Havertz köpft vorbei, dann hat Beier seinen Auftritt
In der zweiten Hälfte war erneut Deutschland die spielbestimmende Mannschaft. Die erste Chance nach Wiederanpfiff hatte Kai Havertz, er köpfte nach einer Flanke von Anton knapp links am Tor vorbei (53.).
Dann hatte Joker Beier seinen ersten Auftritt, das Aluminium verhinderte die Führung für Deutschland. Wenig später später war es dann Torhüter Trubin, der ein Tor verhinderte: Eine Flanke nahm Beier mit der Brust an und zog sofort per Dropkick ab. Trubin war schnell unten im Eck, er hielt sehenswert (63.).

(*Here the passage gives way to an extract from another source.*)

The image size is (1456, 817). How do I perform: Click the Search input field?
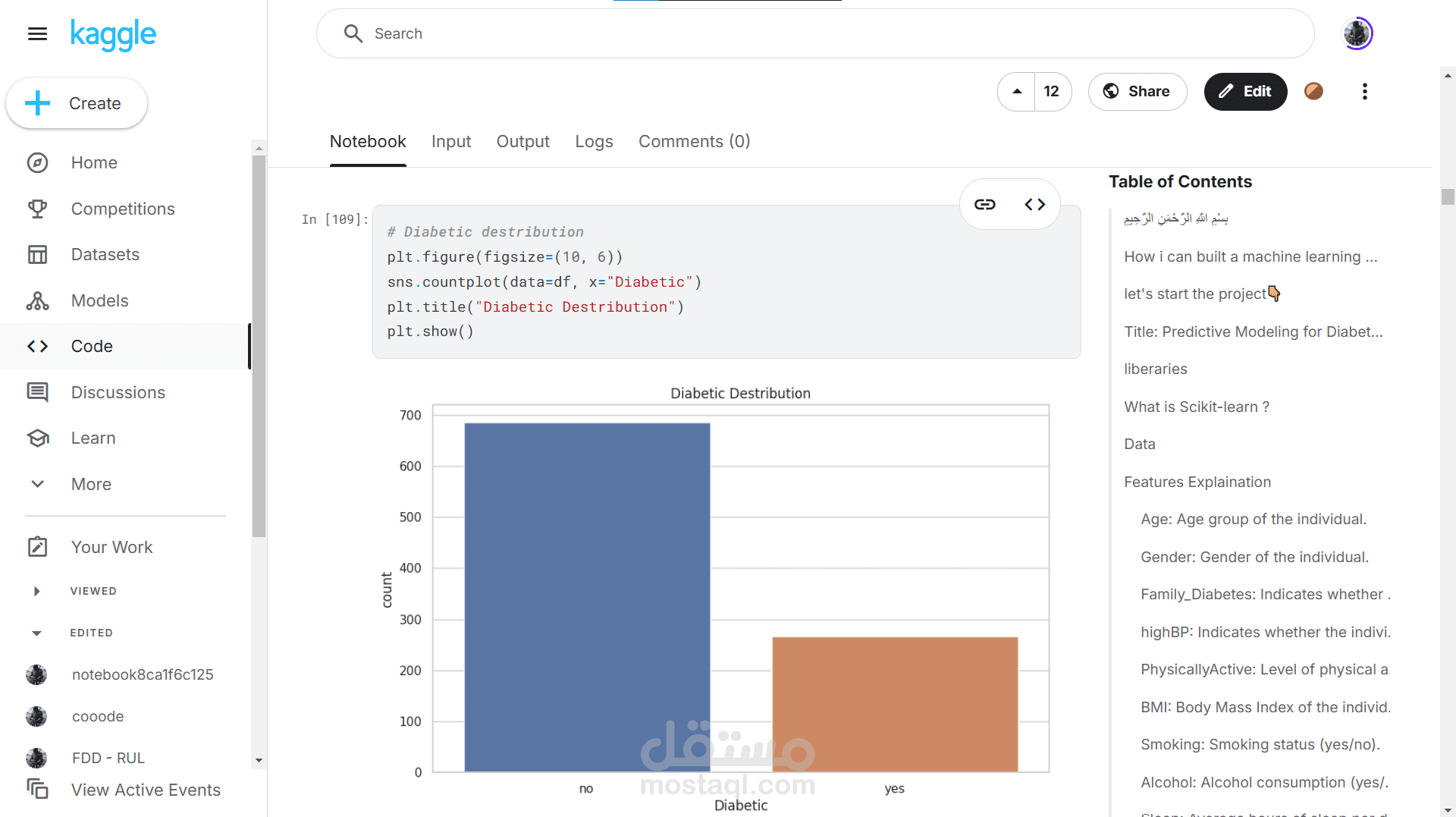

Trubin hielt später auch noch einen verdeckten Schuss des eingewechselten Chris Führich (78.), Sekunden später köpfte Beier knapp vorbei. Es blieb dabei: Die deutsche Nationalmannschaft erspielte sich einige Chancen, doch ein Tor gelang ihr nicht. Und das hätte sich beinahe gerächt.
Neuer klärt, aber er klärt zu kurz
Es lief die 89. Minute, als Torhüter Neuer, der erstmals seit der WM 2022 und 550 Tagen ein Länderspiel bestritt, aus seinem Tor eilte. Neuer versuchte, vor einem Ukrainer zu klären - aber er klärte nicht. Er chippte den Ball vor die Füße des eingewechselten Andrey Yarmolenko. Weil Yarmolenko schnell schaltete und zu Artem Dovbyk köpfte, war nun plötzlich ein Tor für die Ukraine möglich. Doch an der Seitenlinie ging der Arm des Schiedsrichter-Assistenten hoch, Dovbyk stand im Abseits.

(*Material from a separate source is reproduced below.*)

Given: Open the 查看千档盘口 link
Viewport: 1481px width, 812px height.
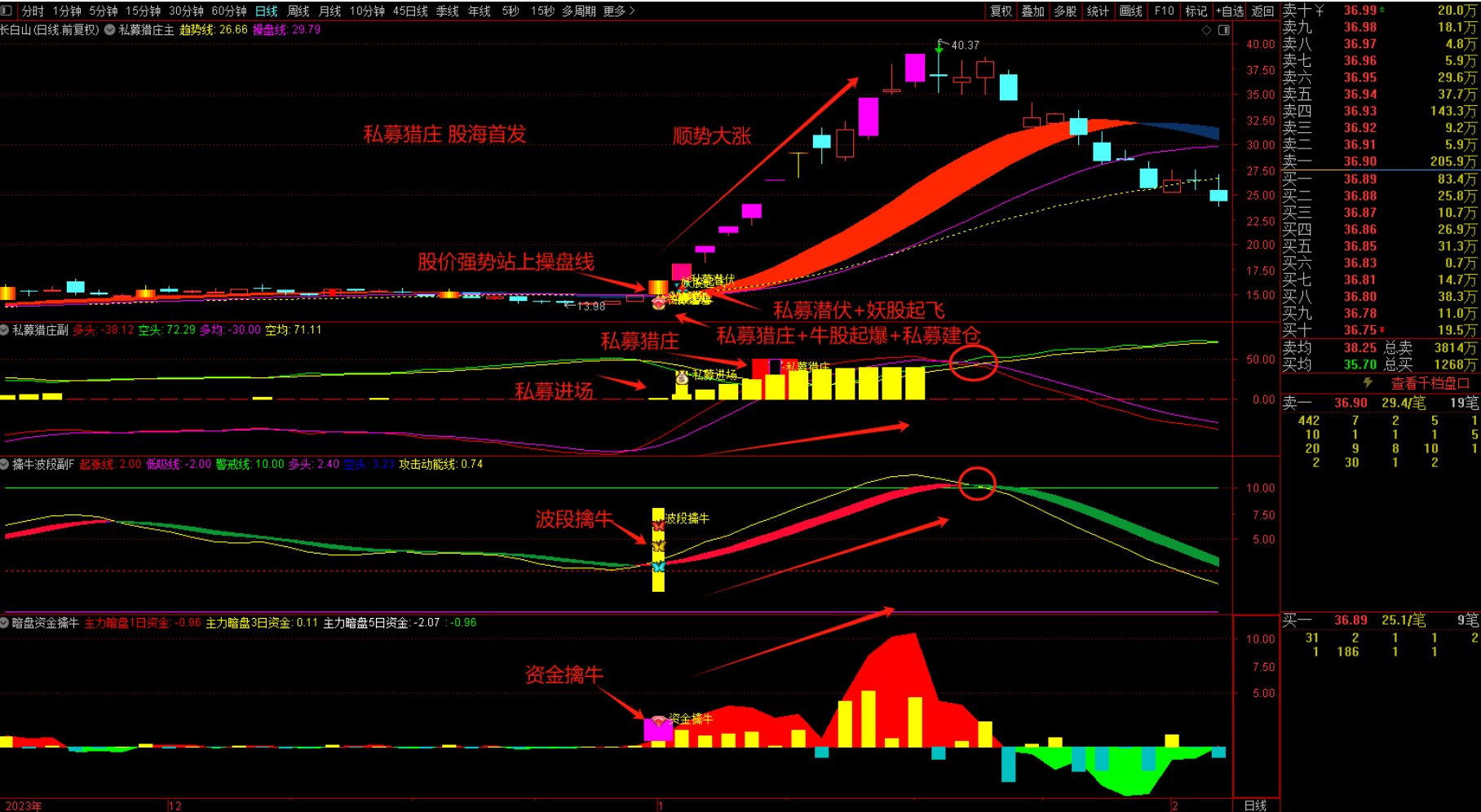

Die letzte Testchance bietet sich dem Bundestrainer am Freitag (07.06.2024, ab 20.35 Uhr im Live-Ticker und in der Radio-Reportage) in Mönchengladbach gegen Griechenland, wenige Stunden später muss Nagelsmann seinen finalen Kader bei der UEFA melden. Am EM-Feinschliff wird er nun im Trainingslager in Herzogenaurach weiter arbeiten müssen.